CD62L⁻CD4⁺ T cells (> 95%) from the indicated mouse strains injected with KLH in CFA were purified with MACS CD4⁺CD62L⁺ T-cell isolation kit (Miltenyi) and stimulated with anti-ICOS for the indicated times before fixation, permeabilization and immunostaining. Antibodies or dyes used include: rabbit Bcl-6 (N-3), anti-rabbit Alexa Fluor 568 (for Bcl-6); mouse OPN (AKm2A1, Santa Cruz), anti-mouse Alexa Fluor 647 (for OPN) and nuclear dye DAPI. Images were captured through a 63× objective lens with a Leica SP5X laser scanning confocal microscope and analyzed using ImageJ software, version 1.45b (NIH).

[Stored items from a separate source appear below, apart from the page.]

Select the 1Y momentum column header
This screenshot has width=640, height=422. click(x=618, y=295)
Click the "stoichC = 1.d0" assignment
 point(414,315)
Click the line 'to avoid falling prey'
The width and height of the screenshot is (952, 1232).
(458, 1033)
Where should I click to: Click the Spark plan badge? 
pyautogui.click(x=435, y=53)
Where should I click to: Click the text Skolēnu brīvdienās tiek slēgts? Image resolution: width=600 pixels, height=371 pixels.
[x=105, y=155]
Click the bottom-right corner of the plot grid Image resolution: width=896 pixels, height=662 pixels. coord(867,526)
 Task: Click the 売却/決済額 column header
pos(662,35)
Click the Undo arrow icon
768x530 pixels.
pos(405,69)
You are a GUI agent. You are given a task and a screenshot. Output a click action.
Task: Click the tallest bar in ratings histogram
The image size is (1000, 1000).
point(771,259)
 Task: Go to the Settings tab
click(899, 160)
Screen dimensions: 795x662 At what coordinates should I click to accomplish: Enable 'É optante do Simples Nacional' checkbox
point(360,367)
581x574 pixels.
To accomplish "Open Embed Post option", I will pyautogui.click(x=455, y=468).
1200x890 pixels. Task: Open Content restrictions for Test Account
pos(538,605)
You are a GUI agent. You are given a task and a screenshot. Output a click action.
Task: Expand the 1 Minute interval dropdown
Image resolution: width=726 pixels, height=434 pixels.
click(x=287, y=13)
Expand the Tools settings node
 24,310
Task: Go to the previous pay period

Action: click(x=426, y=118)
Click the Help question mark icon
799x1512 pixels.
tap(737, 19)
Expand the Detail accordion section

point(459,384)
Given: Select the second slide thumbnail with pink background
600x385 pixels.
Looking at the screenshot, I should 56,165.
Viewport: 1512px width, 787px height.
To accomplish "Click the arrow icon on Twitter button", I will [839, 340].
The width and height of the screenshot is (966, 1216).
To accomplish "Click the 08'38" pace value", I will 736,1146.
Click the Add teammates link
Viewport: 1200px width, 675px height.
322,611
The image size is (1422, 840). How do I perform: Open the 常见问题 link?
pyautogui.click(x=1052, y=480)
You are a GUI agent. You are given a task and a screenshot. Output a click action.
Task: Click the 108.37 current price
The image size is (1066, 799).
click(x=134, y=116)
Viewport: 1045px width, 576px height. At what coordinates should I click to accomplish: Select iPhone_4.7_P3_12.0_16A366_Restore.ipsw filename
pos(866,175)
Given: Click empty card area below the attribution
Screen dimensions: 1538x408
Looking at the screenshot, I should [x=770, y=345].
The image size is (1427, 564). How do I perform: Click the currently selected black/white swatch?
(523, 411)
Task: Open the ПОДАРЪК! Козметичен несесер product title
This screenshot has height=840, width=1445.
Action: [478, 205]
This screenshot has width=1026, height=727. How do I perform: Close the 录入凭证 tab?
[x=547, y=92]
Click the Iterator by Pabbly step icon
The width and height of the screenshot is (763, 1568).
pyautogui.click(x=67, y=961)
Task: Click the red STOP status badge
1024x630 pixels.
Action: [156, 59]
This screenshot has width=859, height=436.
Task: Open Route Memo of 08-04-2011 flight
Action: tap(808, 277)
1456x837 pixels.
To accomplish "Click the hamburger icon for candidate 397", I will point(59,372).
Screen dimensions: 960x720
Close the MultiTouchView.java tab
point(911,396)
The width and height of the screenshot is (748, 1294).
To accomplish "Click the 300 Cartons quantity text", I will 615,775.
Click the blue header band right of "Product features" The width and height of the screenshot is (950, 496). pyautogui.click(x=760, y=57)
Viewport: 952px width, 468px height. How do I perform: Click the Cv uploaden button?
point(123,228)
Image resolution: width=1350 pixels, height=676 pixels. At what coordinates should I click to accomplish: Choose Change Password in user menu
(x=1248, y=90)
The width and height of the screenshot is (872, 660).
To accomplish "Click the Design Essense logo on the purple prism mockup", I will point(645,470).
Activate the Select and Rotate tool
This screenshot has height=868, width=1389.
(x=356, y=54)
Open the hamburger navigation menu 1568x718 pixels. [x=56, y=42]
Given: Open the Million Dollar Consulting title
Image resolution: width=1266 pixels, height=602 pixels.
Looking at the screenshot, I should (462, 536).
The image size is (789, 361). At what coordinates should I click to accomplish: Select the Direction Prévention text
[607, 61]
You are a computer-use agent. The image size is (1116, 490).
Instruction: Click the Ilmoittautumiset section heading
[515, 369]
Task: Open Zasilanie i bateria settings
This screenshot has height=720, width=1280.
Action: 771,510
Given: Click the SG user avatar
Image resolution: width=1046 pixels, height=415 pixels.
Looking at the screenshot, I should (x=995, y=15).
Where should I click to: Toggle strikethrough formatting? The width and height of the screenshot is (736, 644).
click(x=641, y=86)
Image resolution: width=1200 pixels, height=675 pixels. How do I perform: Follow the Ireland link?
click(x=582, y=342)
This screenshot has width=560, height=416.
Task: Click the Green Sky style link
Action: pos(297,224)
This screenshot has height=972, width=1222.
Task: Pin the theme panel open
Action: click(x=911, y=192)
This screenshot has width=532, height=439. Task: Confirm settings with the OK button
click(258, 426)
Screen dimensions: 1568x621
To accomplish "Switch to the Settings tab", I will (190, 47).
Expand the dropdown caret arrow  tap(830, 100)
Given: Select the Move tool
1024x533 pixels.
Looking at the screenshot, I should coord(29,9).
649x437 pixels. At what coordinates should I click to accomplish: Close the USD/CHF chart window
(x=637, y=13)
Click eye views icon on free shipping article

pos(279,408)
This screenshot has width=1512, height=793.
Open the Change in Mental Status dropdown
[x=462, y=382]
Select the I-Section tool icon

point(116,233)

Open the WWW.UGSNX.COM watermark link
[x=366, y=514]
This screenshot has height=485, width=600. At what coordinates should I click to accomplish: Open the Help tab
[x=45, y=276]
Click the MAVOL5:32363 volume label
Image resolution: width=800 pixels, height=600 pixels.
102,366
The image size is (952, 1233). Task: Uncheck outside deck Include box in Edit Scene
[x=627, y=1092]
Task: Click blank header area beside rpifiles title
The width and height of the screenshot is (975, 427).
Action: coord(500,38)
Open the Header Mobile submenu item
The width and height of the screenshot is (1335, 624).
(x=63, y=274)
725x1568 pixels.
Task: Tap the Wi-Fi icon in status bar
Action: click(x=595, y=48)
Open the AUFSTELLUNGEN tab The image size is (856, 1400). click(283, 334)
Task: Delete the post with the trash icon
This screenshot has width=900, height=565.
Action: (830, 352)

Naïve CD4⁺ T cells (> 95%) were purified from single cell suspensions of B6 spleen using the MACS CD4⁺CD62L⁺ T-cell isolation kit (Miltenyi) and stimulated with anti-CD3 (5 μg/ml) and anti-CD28 (2 μg/ml) for 2 d followed by resting overnight before 20 min of incubation with anti-CD3 (0.2 μg/ml) and/or anti-ICOS (5 μg/ml) and cross-linking with goat anti-hamster Ab (20 μg/ml) for 8 h. RNA was prepared with the RNeasy plus micro kit according to the manufacturer’s instructions (Qiagen). RNA amplification, labeling and hybridization to Mouse Gene 1.0 ST Array (Affymetrix) were performed at the Microarray Core Facility (Dana Farber Cancer Institute), with quadruplicates for anti-CD3 ligation alone and duplicates for anti-CD3 and anti-ICOS co-stimulation. Data were deposited in the GEO database under accession number GSE61284.